📖 Documentation

PackageVersion

Navigation

5 sectionsv0.1

📄 Goja Bleve user guide — glaze help goja-bleve-user-guide

goja-bleve-user-guide

Goja Bleve user guide

Practical guide to indexing, querying, batching, persistent indexes, vector search, and xgoja integration with the Bleve JavaScript module.

Appgoja-bleveblevejavascriptsearchvector-searchxgojagoja-bleveevalrunreplsearchbatchvectoroutput

This guide explains how to use goja-bleve as a JavaScript search toolkit inside an xgoja runtime. It covers the whole workflow: choose an index shape, define mappings, index documents, run queries, use batches, manage persistent indexes, and decide when vector search is appropriate.

Use this guide when you are building an application script, a RAG retrieval prototype, an indexing utility, or a generated xgoja binary that should expose Bleve to JavaScript authors.

Mental model

goja-bleve puts Bleve's Go search engine behind a JavaScript module:

const bleve = require("bleve");

The JavaScript API is intentionally builder-oriented. Builders let scripts describe Go-backed Bleve objects without exposing raw Go pointers or mutable internals. Terminal .build() calls produce opaque wrapper objects that can be passed to other builders and index methods.

The usual data flow is:

JavaScript documents
  -> mapping builders
  -> index builder
  -> index.index(...) or batch.index(...)
  -> query builders
  -> search request builder
  -> index.search(...)
  -> JavaScript result object

The same module supports short-lived in-memory indexes and persistent on-disk indexes. It also exposes vector mapping and KNN request builders for binaries compiled with vector support.

Choose the right index lifecycle

Use an in-memory index when scripts are temporary, tests are deterministic, or documents are loaded fresh every run:

const index = bleve.memory()
  .mapping(mapping)
  .name("scratch")
  .build();

Use a persistent index when you want to reuse indexed data across runs:

const index = bleve.create("./data/articles.bleve")
  .mapping(mapping)
  .build();

// Later:
const sameIndex = bleve.open("./data/articles.bleve").build();

Persistent indexes must be closed:

index.close();

Treat close as part of your script's normal lifecycle, not as optional cleanup. The runtime can clean up some open resources, but explicit close is easier to reason about and reduces file-lock surprises.

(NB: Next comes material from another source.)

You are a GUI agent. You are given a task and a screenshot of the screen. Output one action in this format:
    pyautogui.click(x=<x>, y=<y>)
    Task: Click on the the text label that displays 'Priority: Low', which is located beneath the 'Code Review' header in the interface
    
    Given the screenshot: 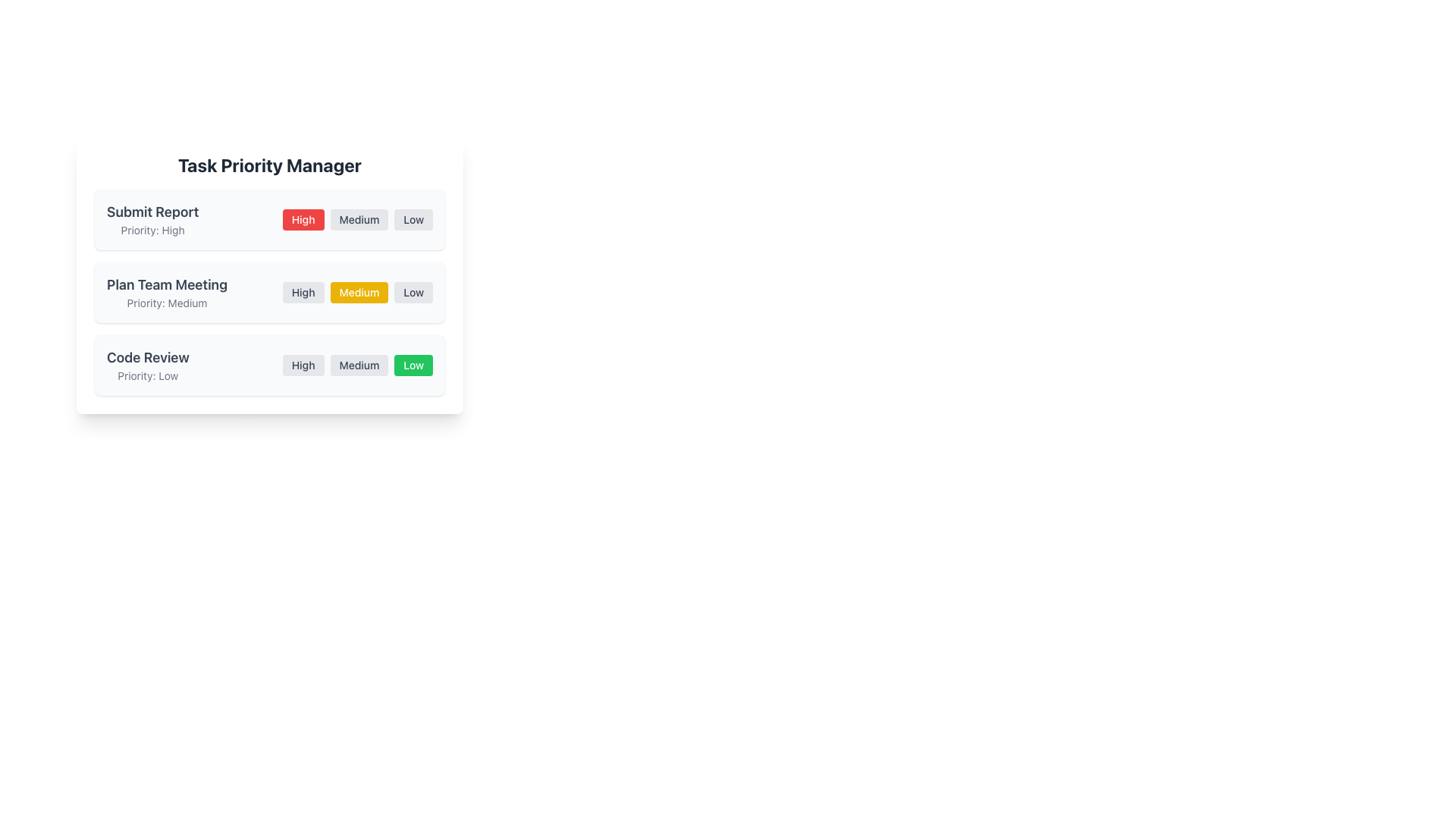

Design mappings from query behavior

Mappings determine how documents are indexed. Start from the questions users will ask.

Use text() for human language:

const title = bleve.field().text().store(true).build();
const body = bleve.field().text().includeTermVectors(true).build();

Use keyword() for exact matching and faceted-style values:

const status = bleve.field().keyword().docValues(true).build();

Use numeric, datetime, boolean, IP, geo, and disabled fields when the document shape requires them:

const publishedAt = bleve.field().datetime().dateFormat("dateTimeOptional").build();
const views = bleve.field().number().build();
const archived = bleve.field().boolean().build();
const rawPayload = bleve.field().disabled().build();

Then assemble a document mapping:

const article = bleve.docMapping()
  .field("title", title)
  .field("body", body)
  .field("status", status)
  .field("publishedAt", publishedAt)
  .build();

const mapping = bleve.mapping()
  .defaultMapping(article)
  .defaultField("body")
  .defaultAnalyzer("standard")
  .build();

The current API intentionally does not expose custom analyzer registration. Use built-in analyzer names and let Bleve validate the final mapping. If you need application-specific analysis, design it as a separate provider/host concern rather than hiding it in ad hoc JavaScript.

Index documents safely

For individual documents:

index.index("article-1", {
  title: "Search from JavaScript",
  body: "Bleve runs inside a goja-hosted runtime.",
  status: "published",
});

For updates, call index.index(id, doc) again with the same ID. For deletes:

index.delete("article-1");

For bulk indexing, use a batch:

const batch = index.batch();

for (const row of rows) {
  if (row.deleted) {
    batch.delete(row.id);
  } else {
    batch.index(row.id, row);
  }
}

console.log(`queued ${batch.operationCount()} operations`);
batch.execute();

After execute(), do not reuse that batch. Create a new one. This single-use rule prevents subtle bugs where a script accidentally submits old operations twice.

Build queries intentionally

Use match for analyzed full-text terms:

bleve.match("privacy preserving search").field("body").boost(2.0)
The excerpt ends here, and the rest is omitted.